**Stated task A:** In the article on Indian tennis, why had top players like Leander, Mahesh, Nirupama and Manisha Malhotra long stopped paying attention to the national championship? Answer in one to three sentences.
**Stated task B:** According to the Indian tennis article, in which city was the Asian Championship where Rohan Bopanna reached the final?
**Stated task C:** Write a continuation of the article on Indian tennis, picking up right after its final sentence.

**Text:**

+---+

The signs are encouraging


INDIAN tennis seems to be at a traffic signal. The good sign is that the signal is green.

Vinod Sridhar, the left-hander, proved his class.-SANDEEP SAXENA

It may be tough to find another Leander Paes, a Mahesh Bhupathi or a Nirupama Vaidyanathan, in the immediate future but there is no doubt that Indian tennis is moving ahead, maybe a little slower than what we may desire.

The fact that Rohan Bopanna, Vishaal Uppal, Harsh Mankad, Rushmi Chakravarti, Sai Jayalakshmy and Sania Mirza opted to focus on the international tournaments rather than prove their worth in the DSCL National tennis championship was indeed a positive sign.

The top players like Leander, Mahesh, Nirupama and Manisha Malhotra had long stopped paying attention to the national championship as they realised that it was important to save all the energy for international assignments that were a lot more rewarding.

Isha Lakhani revelled in the national, winning the women's singles, doubles and the junior singles titles.-SANDEEP SAXENA

Last year's runner-up of the national championship, Rohan Bopanna has moved ahead into the elite league, and did well to make the final of the Asian Championship in Tashkent. However, the champion of the last edition, Vijay Kannan could not cross the quarterfinals this time.

It only showed that doing well or badly in the national championship did not have much influence on one's international career.

Yet, there was no denying the fact that the national championship played a big role in building careers, and winning the title can be a stepping stone to bigger achievements.

There was hope in the powerful serve and volley game of Mustafa Ghouse, but it was left-hander Vinod Sridhar with a steely determination, who won the title.

Mustafa, the former national grasscourt champion, can hope that he can follow the footsteps of Bopanna, especially in the light of the fact that he won the doubles bronze with Vishaal Uppal in the Asian Games. On the other hand, Vinod can aspire to follow the footsteps of Sunil Kumar who has blossomed into a better player after having won the national title when he was 16.

+---+

**Raw data:**
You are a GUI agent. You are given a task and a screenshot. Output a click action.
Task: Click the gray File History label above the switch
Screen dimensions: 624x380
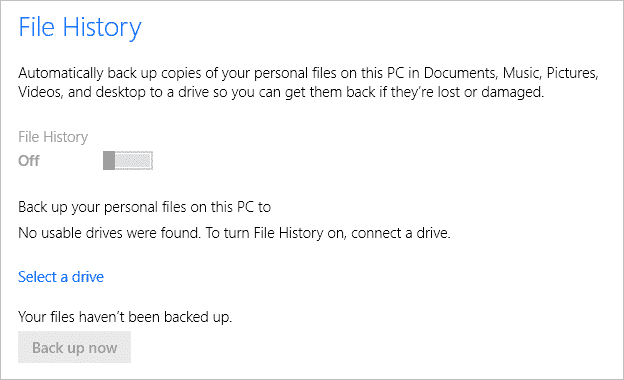tap(53, 137)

+---+

**Final answer A:** They had realized that it was important to save all their energy for international assignments, which were a lot more rewarding.

**Final answer B:** Tashkent.

**Final answer C:**
It is the safe game that seems to be getting the national titles, and that is not a good sign for sure. But, it has to be conceded that the players with the big game need to play error-free, perhaps with better mental and physical preparation, to take Indian tennis to the next step. Perfection comes with confidence, and confidence comes from perfection. Most of the Indian players do not know where to start, and they will do well with a better dose of self-belief. It is a combination of perfection of skill, nurtured through hours of hard training, along with mental toughness that would help the player to reach his potential.

It was Vinod's belief in his ability that fetched him wins against the defending champion Vijay Kannan, who was returning from a wrist injury, and the national junior champion Somdev Dev Varman.

Obviously, Vinod stuck to the basics, concentrated on each point, and played with a lot of intelligence to get past players with better ability.

R. Arun Prakash had a great run in the junior singles.-SANDEEP SAXENA

In comparison, there is no doubt about the big game of Mustafa. The Mumbai lad who gives himself a lot of international exposure around the world is taking a little more time than expected to mature into a quality player, but there is no doubt that he is on the right track, and need not get disheartened with the reversal.

In fact, as in the case of Bopanna, Mustafa can also hope to break into the next league by the time the national championship comes around next season. He may be another player who would have got through the green signal at the junction.

From that angle, it was indeed a good sign in the women's section that Isha Lakhani was able to pull through despite being unseeded. The absence of Rushmi and Sai did help, but there was no taking away the credit from the 17-year-old Isha, who beat Sonal Phadke in a quality final.

Coach Sandeep Kirtane, who gave a harrowing time to Mustafa in two tie-breaks in the men's section, was pleased that his wards Sonal and Isha provided a good contest.

The only way that the Indian women would be able to raise above their standard is by playing a lot of quality matches on a more regular basis. A lot of study requires to be done to improve the results of the Indian girls, who are working hard and trying their best.

Isha can be proud of her women's title, as she beat a string of good players like Priyanka Parekh, eighth-seeded Archana Venkataraman, the second-seeded Radhika Tulpule, the fourth-seeded Ankita Bhambri before beating the third-seeded Sonal.

Each one of them was a good player though all those matches did not generate into tough contests. Isha has to fight her way past some and blew away some with the intense play.

Doubles champions: Front row (l to r):Ragini Vimal & Priyanka Parekh; Isha Lakhani & Sonal Phadke; Shruti Dhawan & Ajay Ramaswamy (extreme right back row); Back row (l to r): Tushar Liberhan & Divij Sharan; Nitin Kirtane - Saurav Panja not in pix.-SANDEEP SAXENA

Isha has the heart of a champion though her small frame may not help her much at the international level. All the same she is one player who plays beyond her potential, and that is a big achievement in itself, as most of the others are underachievers.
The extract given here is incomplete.